**Text shown**.
******

A mortgagee is neither a proprietor nor a tenure-holder, and, therefore, even though the defendants had taken settlement from the mortgagees and had remained in possession for much more than 12 years, they did not acquire the status of a "raiyat", and, therefore, they cannot take advantage of the provisions of Section 20(1) read with Section 21(1) of the Bihar Tenancy Act, which is to the following effect:--
1. This appeal is by the defendants 2nd party to an action for a declaration of title and recovery of possession with mesne profits.
2. The plaintiffs case is that the suit lands, namely, 14 bighas--8.30 acres, khata No. 741, plot Nos. 3554, 3555 and 3556, were the plaintiffs zirat lands. The plaintiffs ancestors had given, a registered rehan bond, dated 27-10-1897 (wrongly mentioned as the 28th October in the judgment) to one Basdeo Singh alias Baso Singh, in respect of 15 bighas 11 kathas of land in their milkiat share in Tauzi No. 1319, including the suit lands (Exhibit 5 original and exhibit 5a certified copy).
Thereafter, the plaintiffs ancestors executed another registered rehan bond sometime in, June, 1907 in favour of Raushandayal Singh and others in respect of 29 bighas of lands in villages Chaugain and Khairahi. The Chaugain lands-included the rehani lands covered by the earlier rehan bond in favour of Basdeo Singh. A portion of the rehan money was left with the second-mortgagees to redeem the earlier mortgage.
The second mortgagees redeemed the earlier mortgage bond and, thereafter, remained in Possession of the lands in suit. The defendants 3rd party are the descendants of the first mortgagee, namely, Basdeo Singh, and the defendants 4th party are the descendants of the second mortgagees, namely Raushandayal Singh and others. On 8-6-1941, the plaintiff redeemed the subsisting rehan bond of 1907, and endorsement of satisfaction was made on the bond (Exhibit 1b). After redemption the plaintiffs could not obtain possession of the lands in suit, and hence the suit.

******

**Given data**.
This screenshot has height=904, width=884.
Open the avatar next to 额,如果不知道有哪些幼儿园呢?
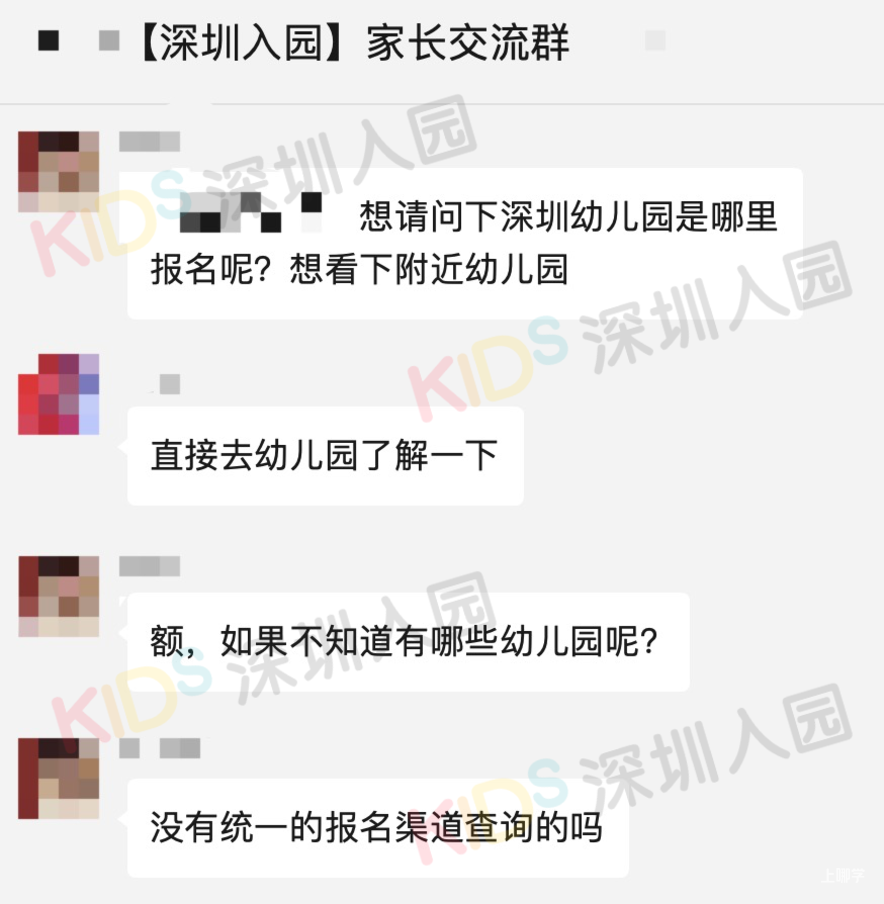pyautogui.click(x=58, y=596)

******

**Task goal**. Rewrite the part of the judgment excerpt that begins at the words "Thereafter, the plaintiffs" and stops after "the earlier mortgage.", putting "Chaugaon" wherever "Chaugain" appears. Nothing in the listing is needed here.

**Answer in full**.
Thereafter, the plaintiffs ancestors executed another registered rehan bond sometime in, June, 1907 in favour of Raushandayal Singh and others in respect of 29 bighas of lands in villages Chaugaon and Khairahi. The Chaugaon lands-included the rehani lands covered by the earlier rehan bond in favour of Basdeo Singh. A portion of the rehan money was left with the second-mortgagees to redeem the earlier mortgage.